Thanks very much for the detailed response to my question about hypercorrection and the suggested reading list regarding variation and correctness.
Now that I know (perhaps?) what you are talking about let me ask a question. I remember a conversation with a teacher friend of mine who was interested in researching children in Montreal whose parents are neither native English speakers nor French speakers. She's noticed that these children invent new adverbs by simply adding "ly" to adjectives or nouns to create words that are understandable but don't exist in standard English. She felt this was "wrong". I also remember a teaching assistant at university commenting that local students used these constructions (sorry I can't think of an example right now) in their essays. Is this adding "ly" also a case of hypercorrection?
Of course, as you reply, people do correct each other, but my point, in my previous email, is that this does not have to be negative. Why can't people (native speakers or SL learners) be corrected constructively? Perhaps I'm reading too much between the lines but I have a sense that you see this issue of correctness and correction as always negative and divisive. My original question on the subject included a tentative suggestion that in the UK perhaps language variation is used as a means of keeping people "in their place" or at least to identify their place, both geographic and social (Thus the reference to the role of dialect in the famous "English class system"). By the way, I looked up the homepage of the Queen's English Society, whom you categorize as loony, and noticed that "The Society is a corporate member of the New Cavendish Club near Marble Arch, and holds its meetings there". Does this mean that they are a bunch of toffs?

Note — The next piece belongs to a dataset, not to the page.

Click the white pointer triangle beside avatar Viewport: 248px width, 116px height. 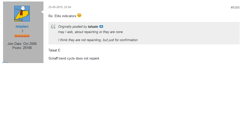tap(42, 11)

However, in contrast, I would venture to say that, in Canada, learning "standard" English is empowering. This is particularly true for children of immigrants. Unlike the UK, Canada has a large, fluctuating population of "new Canadians" (at least 1/3 of Canadians, or their parents, were born abroad) many of whom do not speak English (51% of pupils in the Vancouver public school system go through an introductory two year ESL program), but want to. Even though they will grow up "main language English"/"native English" speakers at some point they may want to learn other (perhaps more formal?) variations than those they've acquired from their environment. Robert Slater's report of " a prescriptive linguist who has set up a hotline in order to give out the 'right answers' to grammar questions" supports the view that people are voluntarily seeking out guidance about how to express themselves. Why can't this also apply to native English speakers?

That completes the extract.